Source material:
● ● ● ●

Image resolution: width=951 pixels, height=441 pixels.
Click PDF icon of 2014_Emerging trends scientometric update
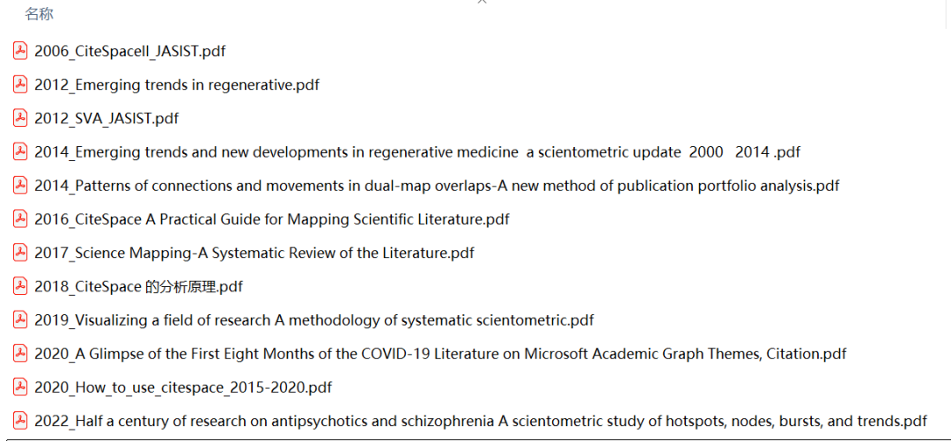(20, 151)
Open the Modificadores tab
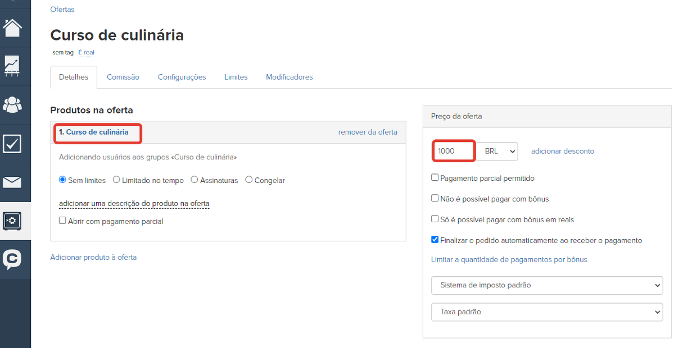This screenshot has width=674, height=348. coord(289,77)
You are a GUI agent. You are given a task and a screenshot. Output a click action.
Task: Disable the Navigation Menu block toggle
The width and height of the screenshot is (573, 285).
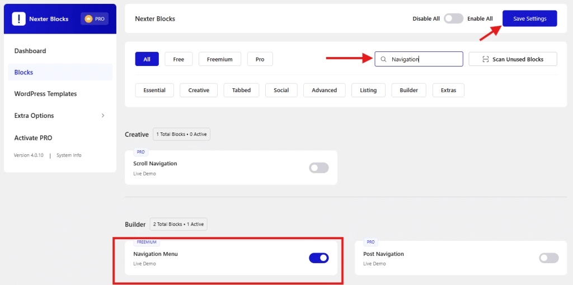pyautogui.click(x=319, y=258)
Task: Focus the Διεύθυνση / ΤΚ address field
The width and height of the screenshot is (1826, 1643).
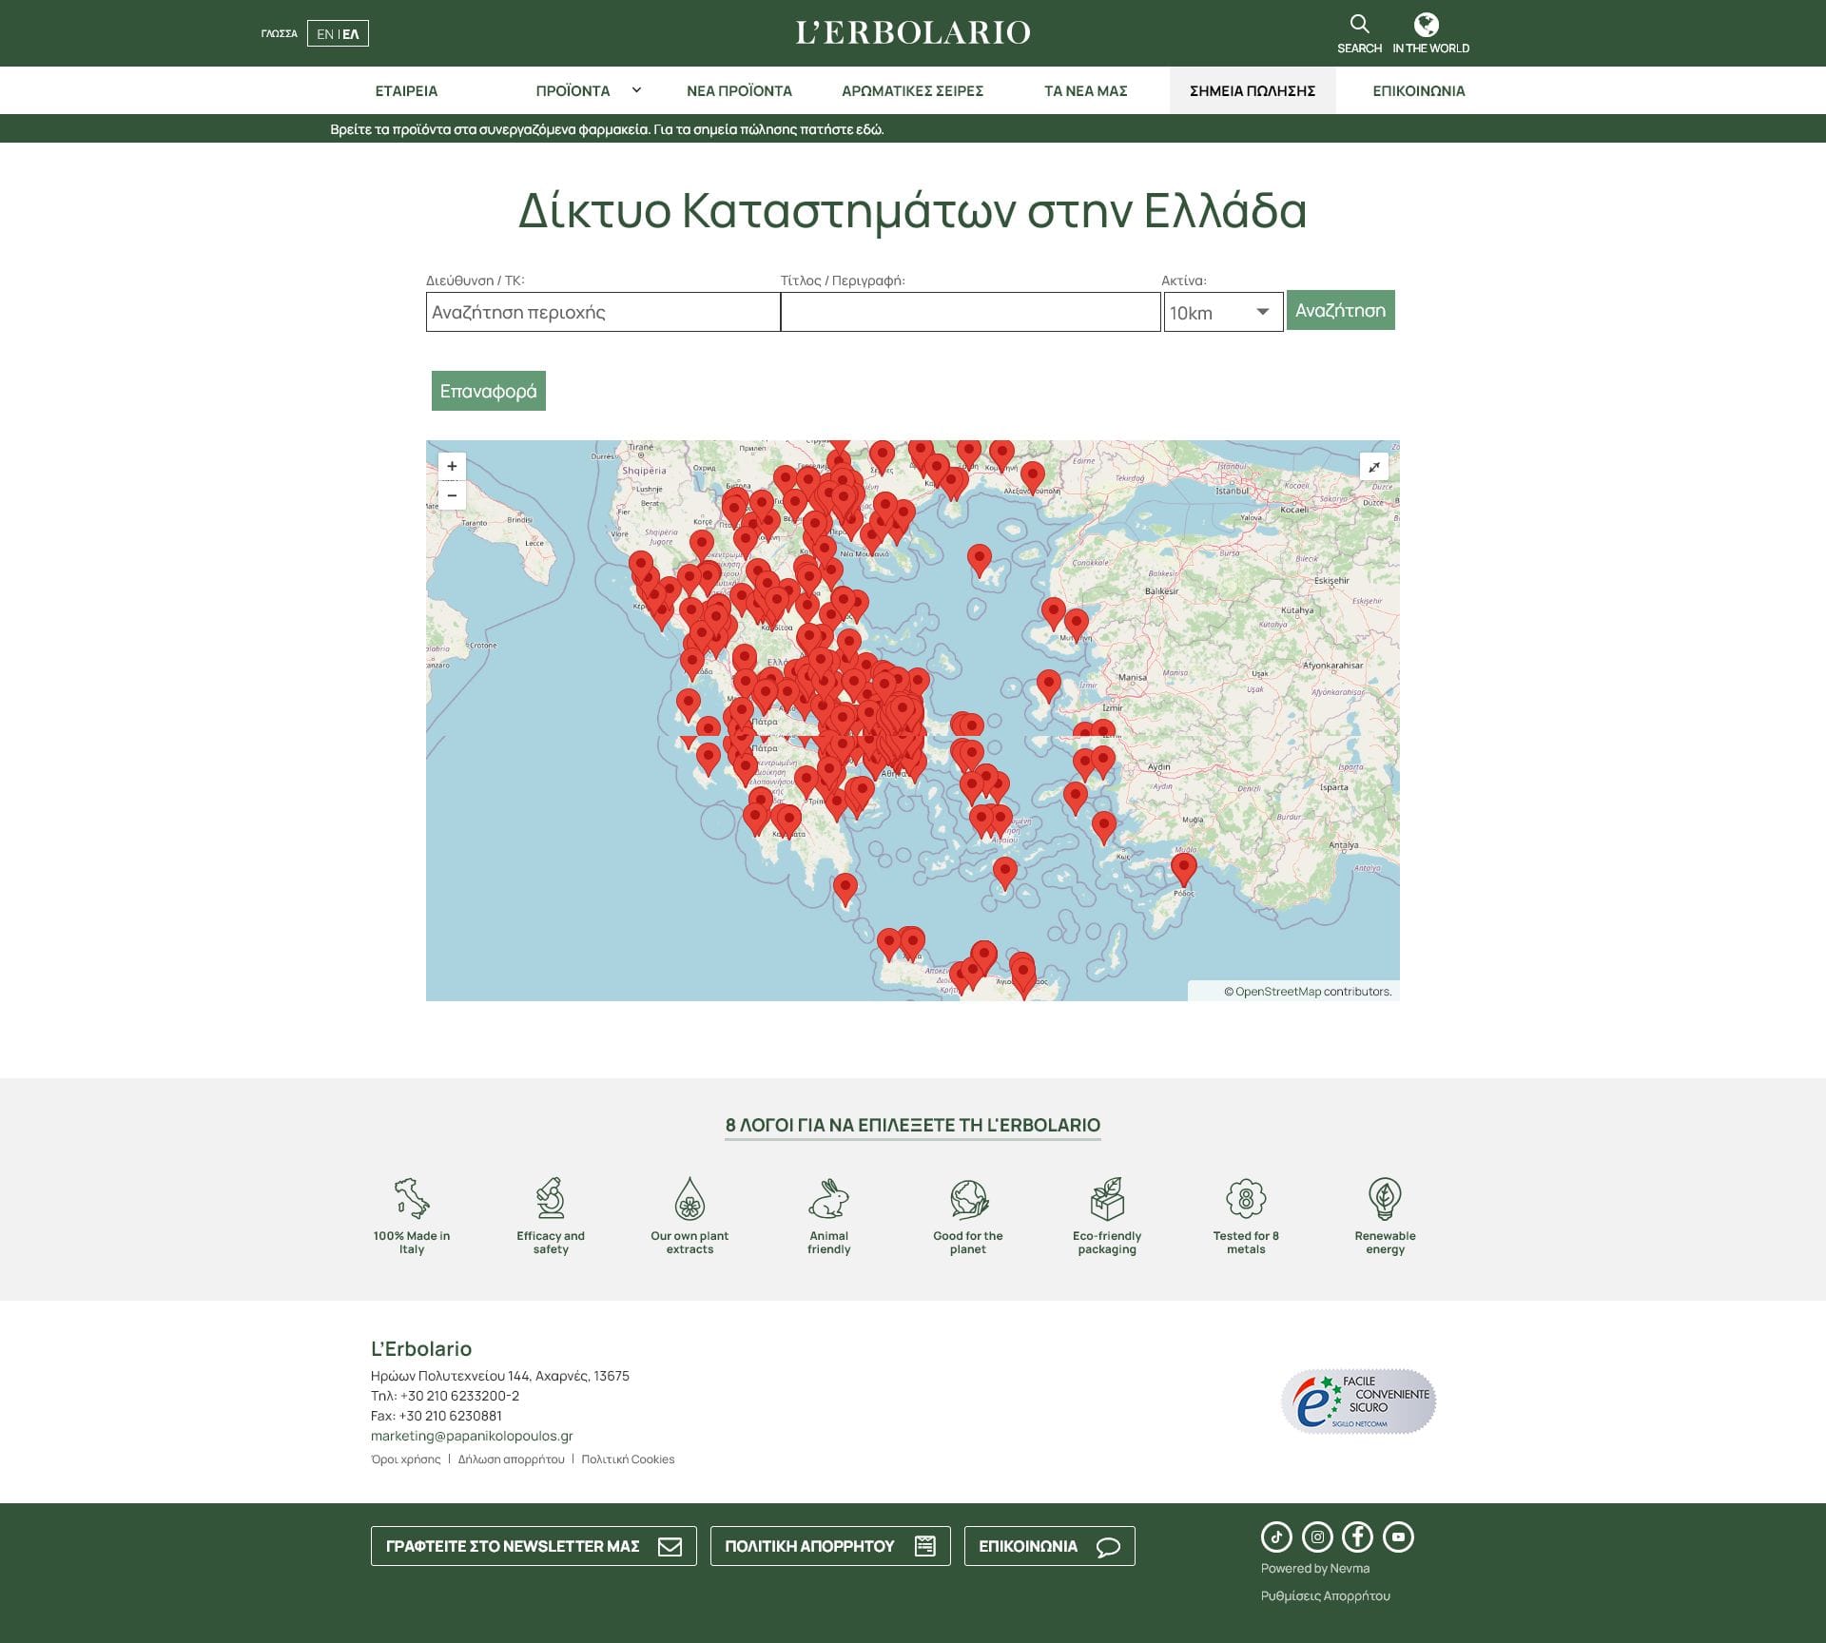Action: 602,313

● ● ● ●

What the task asks:
Give the listing above as a two-column CSV with the headers "request" and "answer". Each request gets one row, with its text and its answer each in a single quoted field, line breaks turned into spaces, and the pictures left out.

Response below:
request,answer
"Image resolution: width=951 pixels, height=441 pixels. Click PDF icon of 2014_Emerging trends scientometric update","(20, 151)"
"Open the Modificadores tab","This screenshot has width=674, height=348. coord(289,77)"
"You are a GUI agent. You are given a task and a screenshot. Output a click action. Task: Disable the Navigation Menu block toggle The width and height of the screenshot is (573, 285).","pyautogui.click(x=319, y=258)"
"Task: Focus the Διεύθυνση / ΤΚ address field The width and height of the screenshot is (1826, 1643).","Action: 602,313"